What makes obsessive thoughts compulsive
Obsessive-compulsive and obsessive-compulsive disorder
When the tendency to control things or the tendency to be clean develop into an obsessive-compulsive disorder
11/11/2011 From Dr. Christine Amrhein
After driving a car, Thomas B. has the thought: “It could be that I ran into a child on the way without noticing it.” He then drives the same distance five more times and climbs up wherever there are often children stop, and check that there is no injured child on the ground. That happens to him more and more often. His wife recently separated from him.
The 46-year-old suffers from an obsessive-compulsive disorder like around two percent of the population. This disorder begins in most cases in adolescence or early adulthood before the age of 30. Symptoms tend to increase over time and severely affect life. Without therapy, the disorder becomes chronic in two-thirds of those affected.
A characteristic feature of obsessive-compulsive disorder are tormenting thoughts and impulses that are always the same, or actions that the person concerned has to carry out in a similar way.
Typical of obsessive-compulsive disorder is that the person is aware that it is their own thoughts or impulses and that they are basically absurd. In contrast to schizophrenia, for example, he does not experience it as something that has been input from outside.

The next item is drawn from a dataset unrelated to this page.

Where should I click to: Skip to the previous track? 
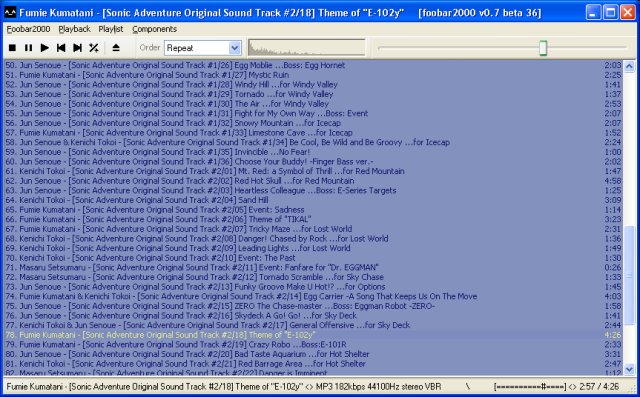61,48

Different forms of obsessive-compulsive illness
Is the stove off? Is there still a candle burning somewhere? Everyone knows these thoughts. But it only becomes stressful or even pathological when someone adjusts his entire daily routine to check over and over again whether something is not in the desired order or the planned sequence.

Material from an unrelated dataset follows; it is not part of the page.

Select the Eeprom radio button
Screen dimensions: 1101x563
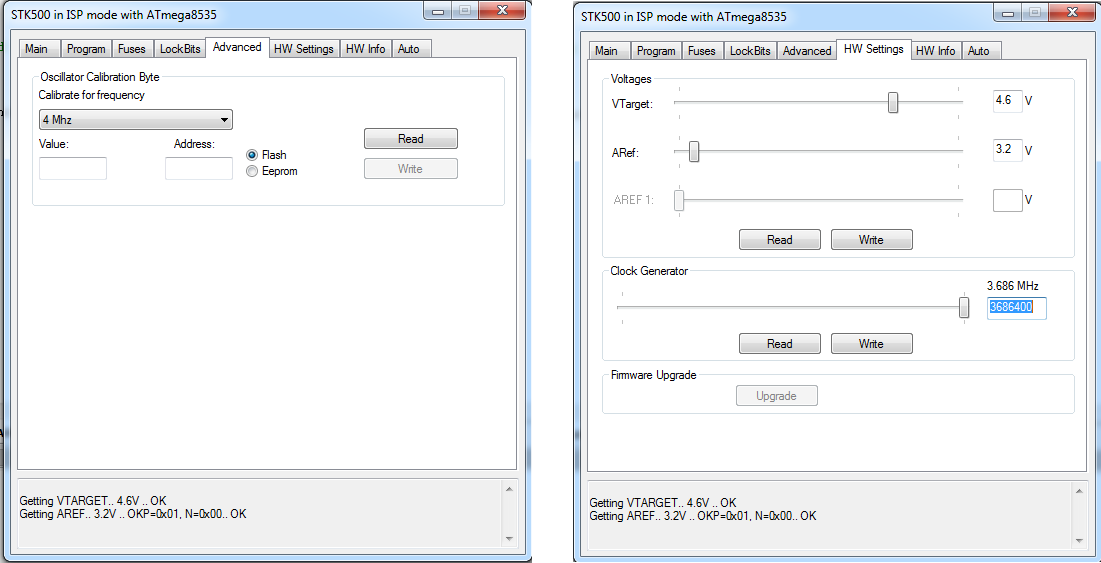click(252, 171)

Every person is subject to certain everyday constraints, every person develops routines in order to better organize his life. Even if the individual design can vary and these everyday routines can already take on compulsive features in one or the other, this is not yet a diagnosis of obsessive-compulsive disorder. To be able to diagnose obsessive-compulsive disorder, these symptoms must be very distressing and severe enough to significantly interfere with normal, everyday activities.
Obsessive thoughts are thoughts, pictorial ideas or impulses for action that impose themselves and repeat themselves again and again in a similar form. The content of obsessive-compulsive thoughts is very individual and has to do with the respective biographical background. Exactly what is not supposed to happen is thought of. In this respect, it is understandable why those affected suffer so much from it.
Like most of those affected, Thomas B. cannot simply push away his stressful thoughts, which is why he develops compulsive actions that help him to reduce anxiety and tension, at least for a short time. But this neutralization, as it is called in technical jargon, does not last long. On the contrary, these compulsive acts contribute to the fact that the person concerned is more and more dominated by the obsessive thoughts, because he cannot experience that the feared does not occur at all.
Those affected often suffer from strong feelings of shame and guilt. The obsessive thoughts are accordingly mostly of a very threatening nature and have violence and aggression, dirt and contamination, sexuality, religion or magic and, above all, order as their content.
In the case of compulsive impulses, the person affected suffers from impulses to do something forbidden or immoral without wanting to do so, for example to injure a child or to kill people. Even if those affected suffer greatly from being able to follow the impulse, they usually don't.
Those affected often develop a kind of ritual in order to alleviate the tormenting character of obsessive thoughts and impulses or to prevent them for a short time. These are mostly repeated control or cleaning actions. For example, Thomas B. drives all the streets once again every evening to check that he really hasn't hit a child. Depending on the degree of his tension, he even repeats these control actions several times in one evening.
Compulsion to control
One of the most common compulsive acts is the compulsion to control. People who suffer from it spend a lot of time checking whether the stove is off, the candles are out or doors are closed, for example. They develop very time-consuming control rituals which in the long run prevent them from participating in life and from coping with their everyday tasks.
Compulsive Personality Disorder
In people who suffer from obsessive-compulsive personality disorder, there is no historical trigger for the disorder, but unlike obsessive-compulsive disorder, all areas of life are affected.
Living or working with them can be very stressful for others. Because people with an obsessive-compulsive personality disorder set their own moral concepts absolutely and often control other people in their actions without being instructed to do so.
It is difficult for them to overlook apparent flaws and not focus on the big picture. Focusing on details often prevents them from completing their own tasks on time.
Obsessive-compulsive disorder therapy
Therapy, which usually consists of a combination of psychotherapy and medication, can in most cases have a beneficial effect on the course of the obsessive-compulsive disorder.
Cognitive behavior therapy is considered the most effective therapy method for obsessive-compulsive disorder.
Other therapeutic approaches such as psychoanalysis and depth psychological methods are useful as a supplement or after successful treatment of the obsessive-compulsive symptoms. Involving the family is particularly useful when children or young people are treated with compulsions or when family conflicts play a role in the development or worsening of the obsessive-compulsive symptoms.
Various studies have shown that a combination of a drug and psychotherapy is the most effective therapy method. Some antidepressants, most of which are used to treat depression, have also been shown to be effective for obsessive-compulsive disorders.